I also checked the alpha diversity index (Shannon) and as expected, they are statistically different given different number of ASVs, which indicate that the significantly lower number of reads in the phylogenetic identification method is influencing the community composition index.

Attached below is a visualization of the top 20 genera to illustrate the difference in the number of reads generated by the two methods affected the downstream metrices.

I have three questions:

  • What is happening to the number of reads for the phylogenetic method that I lose ~80% of them?
  • I am expecting both methods to yield approximately similar result in identifying the taxonomy since both come from the same reference database. What makes them different?
  • Which of the methods do you recommend to use? The tutorial encourages to use the phylogenetic method, but I am unsure which one to use now.

Many thanks in advance!

2 Likes

Hi @emntsha,

The phylogenetic method assumes V4 ASVs 90/100/150nt fragments right now as that's the primary set of what was placed. I would not expect any V1-2 fragments to place, unless the depositors of data in Qiita were inaccurate about their preparation information. We are working on allowing placement with other variable regions but that isn't ready yet.

For your data, I would recommend either Naive Bayes against full length or closed reference clustering w/ the non-v4-16s action.

Best,
Daniel

3 Likes

Hi @wasade,

thanks for your reply. I used the closed reference clustering with non-v4-16s action for the phylogenetic method and the corresponding result I described here was generated from using non-v4-16s action. Or do you mean a different thing?
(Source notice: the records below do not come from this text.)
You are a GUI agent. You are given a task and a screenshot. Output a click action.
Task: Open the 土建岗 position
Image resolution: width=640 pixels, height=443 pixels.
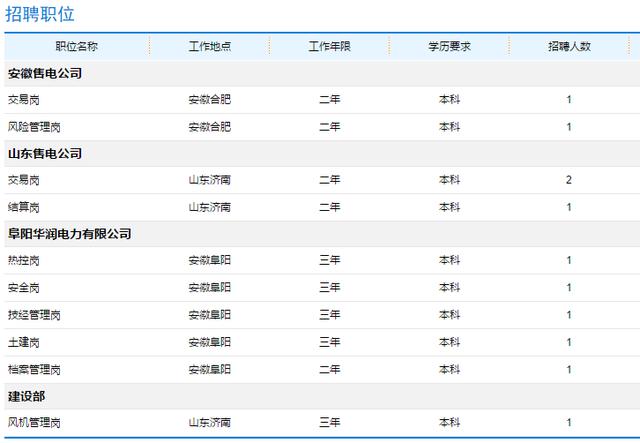point(24,342)
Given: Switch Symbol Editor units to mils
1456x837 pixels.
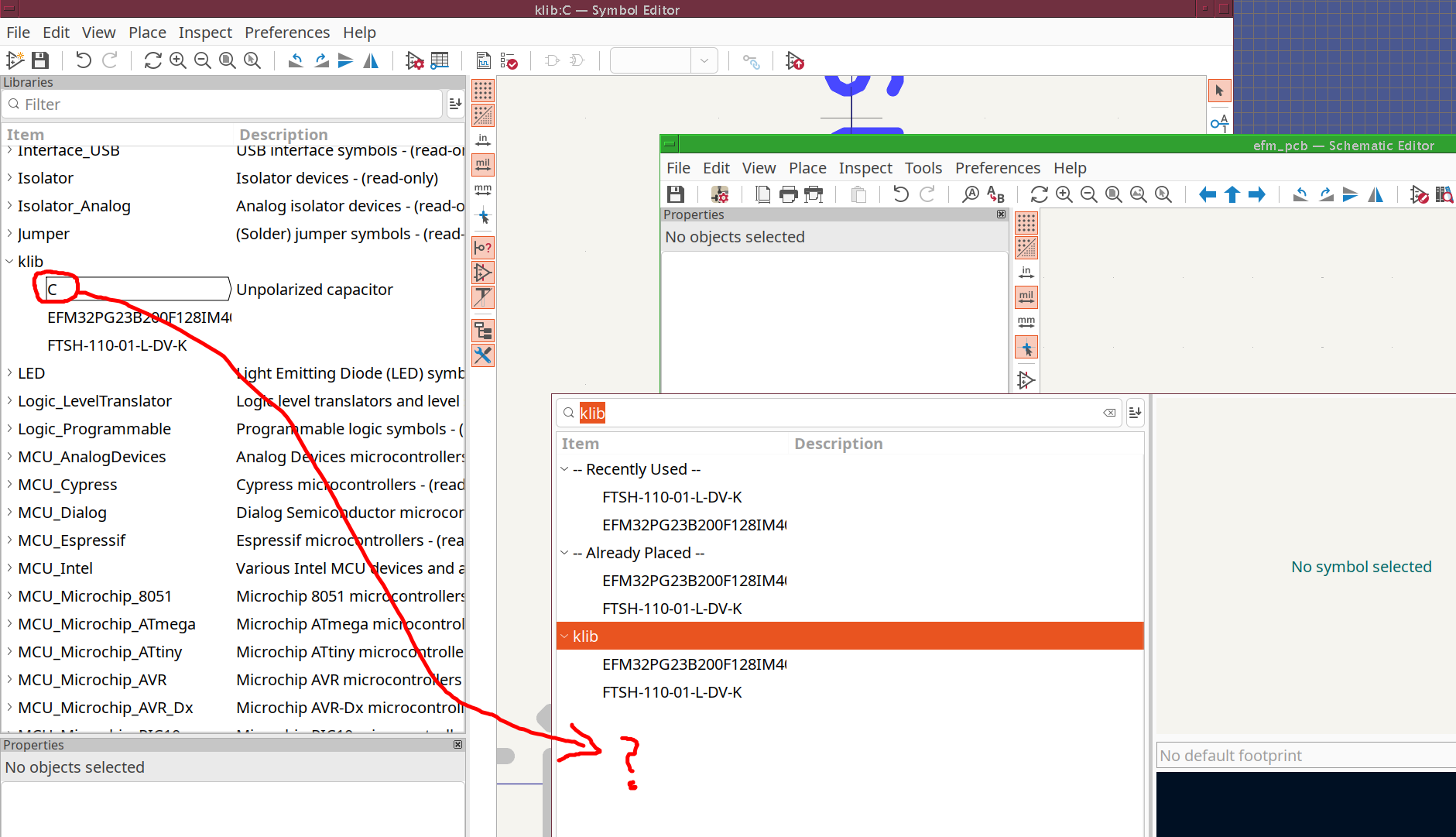Looking at the screenshot, I should coord(483,165).
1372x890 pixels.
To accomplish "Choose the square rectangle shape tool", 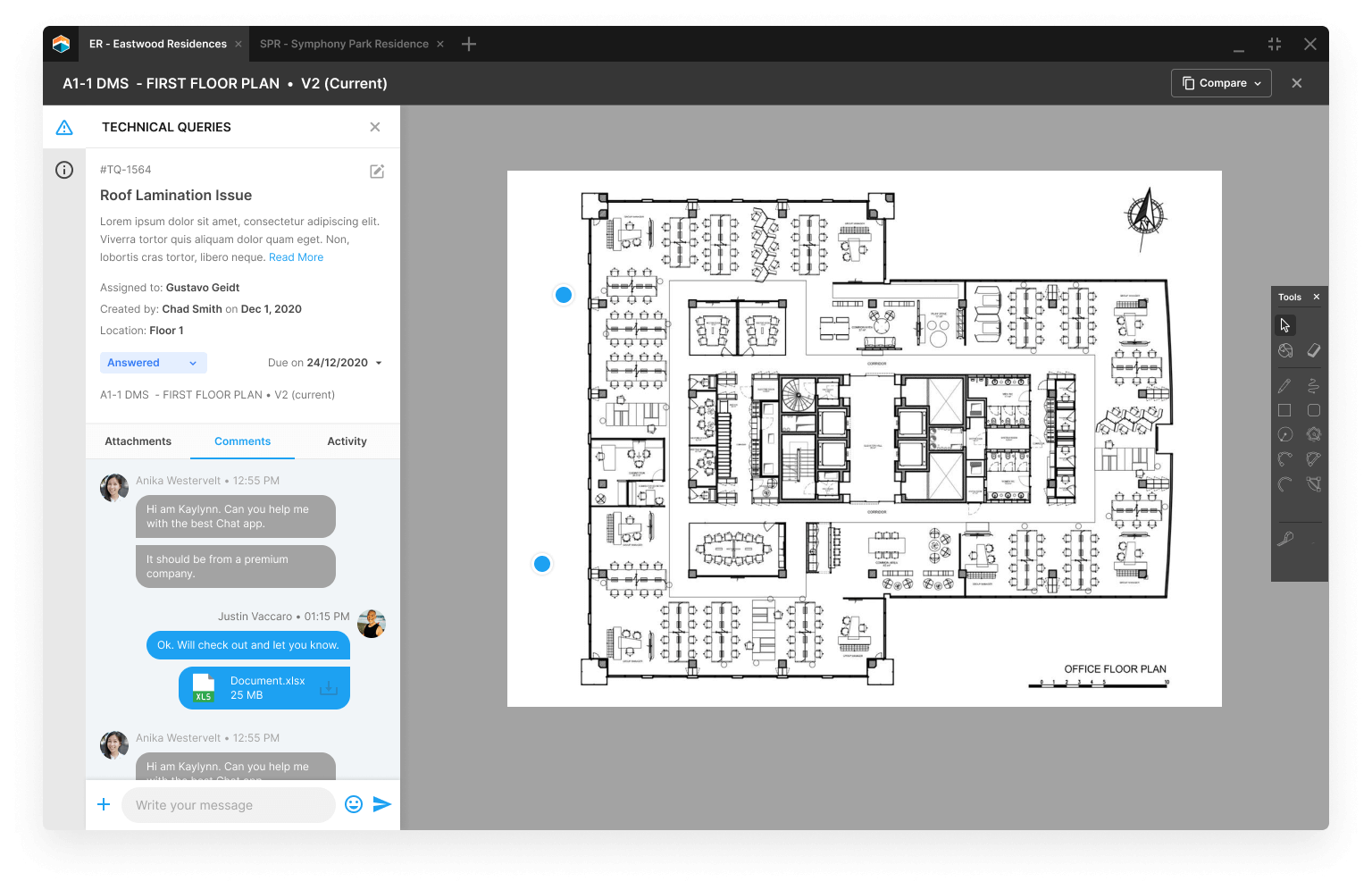I will [1284, 410].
Also, since you said that any V1-2 fragments are not expected, does it mean that the phylogenetic methods remove the reads that are not in the database because the database/set does not contain data for V1-2? It was also mentioned that the non-V4-16s action will perform the closed reference OTU picking against the full length 16s sequences in GG2, so shouldn't V1-2 be covered in the full length sequences?
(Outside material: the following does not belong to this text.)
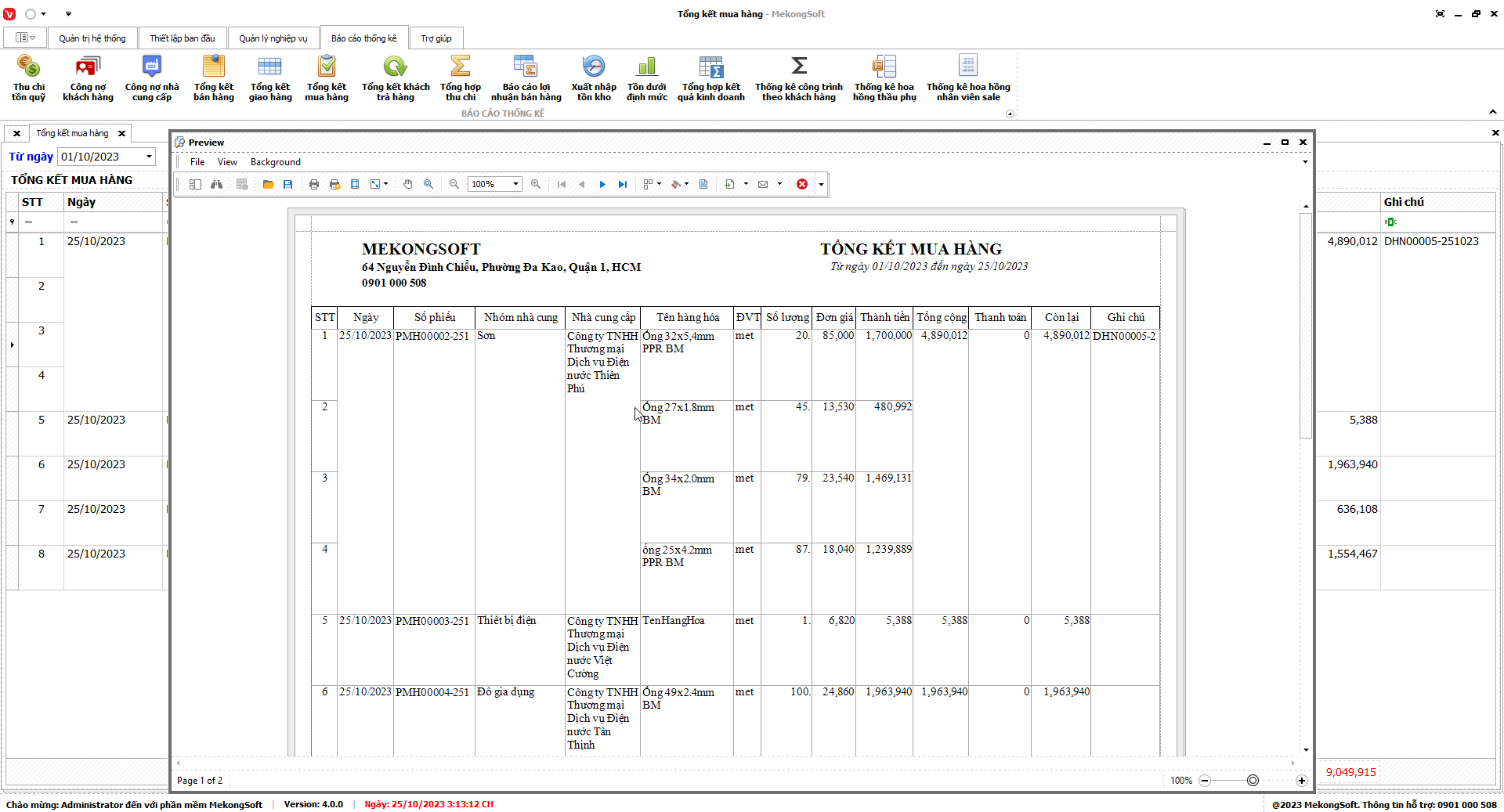Open the Background menu in Preview
Viewport: 1504px width, 812px height.
[x=275, y=162]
Please excuse my seemingly absurd questions since I am completely new in the field and trying to understand how the pre-processing works.

Hi @emntsha,

I would not expect V1-2 fragments to exist in the tree already, so the phylogenetic taxonomy (e.g., using filter-features) should not work.
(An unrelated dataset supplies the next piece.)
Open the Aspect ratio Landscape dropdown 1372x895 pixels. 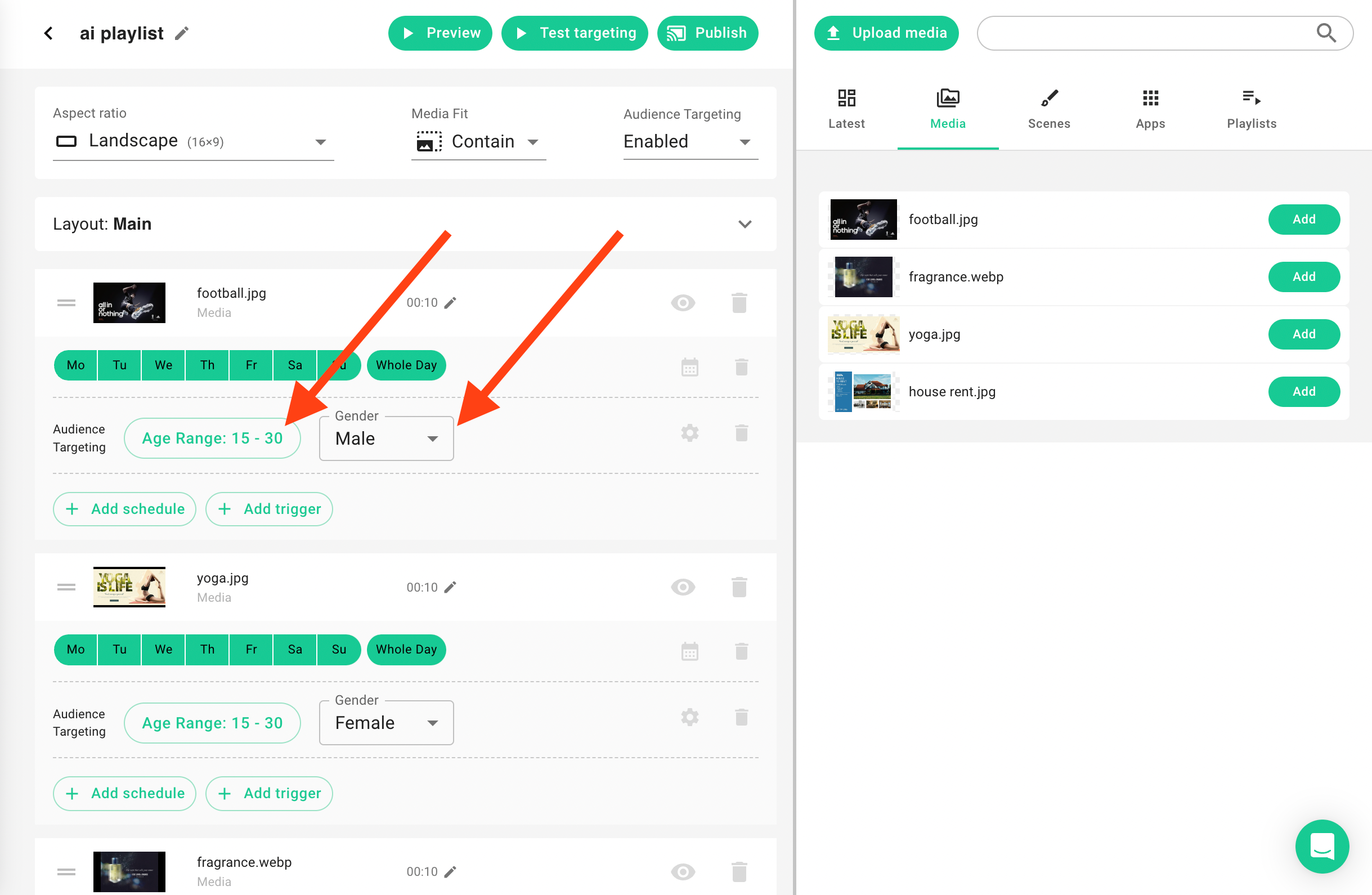tap(193, 141)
Most of the backbone sequences should have V1-2 but it's not unusual for "full length" 16S to miss some terminal positions. Do you have an example set of V1-2 sequences which do not recruit under closed reference to the backbone?

Best,
Daniel

Hi @wasade,

I can look for them but right now I don't have any such example. If the problem is due to less V1-2 fragments in the backbone, the two methods have 1476 identified taxa overlaps (78% of what were identified from Naive Bayes classifier), hence, not really explaining the low number of reads. What could be the reason for the low number of read beside less fragments of V1-2 in the backbones?

1 Like

Hi @emntsha,

What would be easiest is if some data could be shared so I can directly evaluate them.

Best,
Daniel

Hi @wasade,

I can send you some data to your email. Could I have your email?

Hi @emntsha,
We usually like to keep forum related questions on the forum. Please send your data as a DM to @wasade, if you do not feel comfortable sharing publicly.

2 Likes

Hi @cherman2,

Ah thanks for your info. I wasn't aware that there is a DM feature in the forum. Will do so!

2 Likes

This topic was automatically closed 31 days after the last reply. New replies are no longer allowed.